** BEGIN **

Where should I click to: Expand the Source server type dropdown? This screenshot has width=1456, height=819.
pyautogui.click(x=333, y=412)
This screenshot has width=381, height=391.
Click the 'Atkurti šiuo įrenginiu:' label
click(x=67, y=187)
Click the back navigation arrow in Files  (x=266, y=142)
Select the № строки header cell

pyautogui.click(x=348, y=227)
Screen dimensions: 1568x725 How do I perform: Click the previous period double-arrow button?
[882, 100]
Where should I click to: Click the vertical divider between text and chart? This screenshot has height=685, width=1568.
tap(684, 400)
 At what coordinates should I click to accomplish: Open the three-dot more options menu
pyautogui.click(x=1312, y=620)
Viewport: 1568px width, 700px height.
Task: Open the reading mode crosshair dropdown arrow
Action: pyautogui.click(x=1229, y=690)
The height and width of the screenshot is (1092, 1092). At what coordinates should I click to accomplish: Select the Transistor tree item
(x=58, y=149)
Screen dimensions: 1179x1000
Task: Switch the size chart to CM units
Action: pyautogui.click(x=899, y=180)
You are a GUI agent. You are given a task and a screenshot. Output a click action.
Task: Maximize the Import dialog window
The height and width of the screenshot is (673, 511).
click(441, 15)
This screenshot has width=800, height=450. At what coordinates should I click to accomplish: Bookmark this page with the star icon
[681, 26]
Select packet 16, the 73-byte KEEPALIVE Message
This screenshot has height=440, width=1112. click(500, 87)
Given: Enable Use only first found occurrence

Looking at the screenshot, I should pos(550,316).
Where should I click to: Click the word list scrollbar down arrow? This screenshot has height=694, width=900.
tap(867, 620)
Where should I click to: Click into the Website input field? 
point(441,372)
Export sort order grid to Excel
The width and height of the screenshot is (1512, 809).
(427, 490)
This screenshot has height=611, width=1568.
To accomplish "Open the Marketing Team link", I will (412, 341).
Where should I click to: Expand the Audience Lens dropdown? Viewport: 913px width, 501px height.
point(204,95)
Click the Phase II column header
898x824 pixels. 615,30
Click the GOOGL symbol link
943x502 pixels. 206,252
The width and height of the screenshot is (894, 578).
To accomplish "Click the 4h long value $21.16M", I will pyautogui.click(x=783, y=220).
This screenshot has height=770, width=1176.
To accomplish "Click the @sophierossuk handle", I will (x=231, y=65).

** END **

Transcribe the material above line for line, with no changes.

Where should I click to: Expand the Source server type dropdown? This screenshot has width=1456, height=819.
pyautogui.click(x=333, y=412)
This screenshot has width=381, height=391.
Click the 'Atkurti šiuo įrenginiu:' label
click(x=67, y=187)
Click the back navigation arrow in Files  (x=266, y=142)
Select the № строки header cell

pyautogui.click(x=348, y=227)
Screen dimensions: 1568x725 How do I perform: Click the previous period double-arrow button?
[882, 100]
Where should I click to: Click the vertical divider between text and chart? This screenshot has height=685, width=1568.
tap(684, 400)
 At what coordinates should I click to accomplish: Open the three-dot more options menu
pyautogui.click(x=1312, y=620)
Viewport: 1568px width, 700px height.
Task: Open the reading mode crosshair dropdown arrow
Action: pyautogui.click(x=1229, y=690)
The height and width of the screenshot is (1092, 1092). At what coordinates should I click to accomplish: Select the Transistor tree item
(x=58, y=149)
Screen dimensions: 1179x1000
Task: Switch the size chart to CM units
Action: pyautogui.click(x=899, y=180)
You are a GUI agent. You are given a task and a screenshot. Output a click action.
Task: Maximize the Import dialog window
The height and width of the screenshot is (673, 511).
click(441, 15)
This screenshot has width=800, height=450. At what coordinates should I click to accomplish: Bookmark this page with the star icon
[681, 26]
Select packet 16, the 73-byte KEEPALIVE Message
This screenshot has height=440, width=1112. click(500, 87)
Given: Enable Use only first found occurrence

Looking at the screenshot, I should pos(550,316).
Where should I click to: Click the word list scrollbar down arrow? This screenshot has height=694, width=900.
tap(867, 620)
Where should I click to: Click into the Website input field? 
point(441,372)
Export sort order grid to Excel
The width and height of the screenshot is (1512, 809).
(427, 490)
This screenshot has height=611, width=1568.
To accomplish "Open the Marketing Team link", I will (412, 341).
Where should I click to: Expand the Audience Lens dropdown? Viewport: 913px width, 501px height.
point(204,95)
Click the Phase II column header
898x824 pixels. 615,30
Click the GOOGL symbol link
943x502 pixels. 206,252
The width and height of the screenshot is (894, 578).
To accomplish "Click the 4h long value $21.16M", I will pyautogui.click(x=783, y=220).
This screenshot has height=770, width=1176.
To accomplish "Click the @sophierossuk handle", I will (x=231, y=65).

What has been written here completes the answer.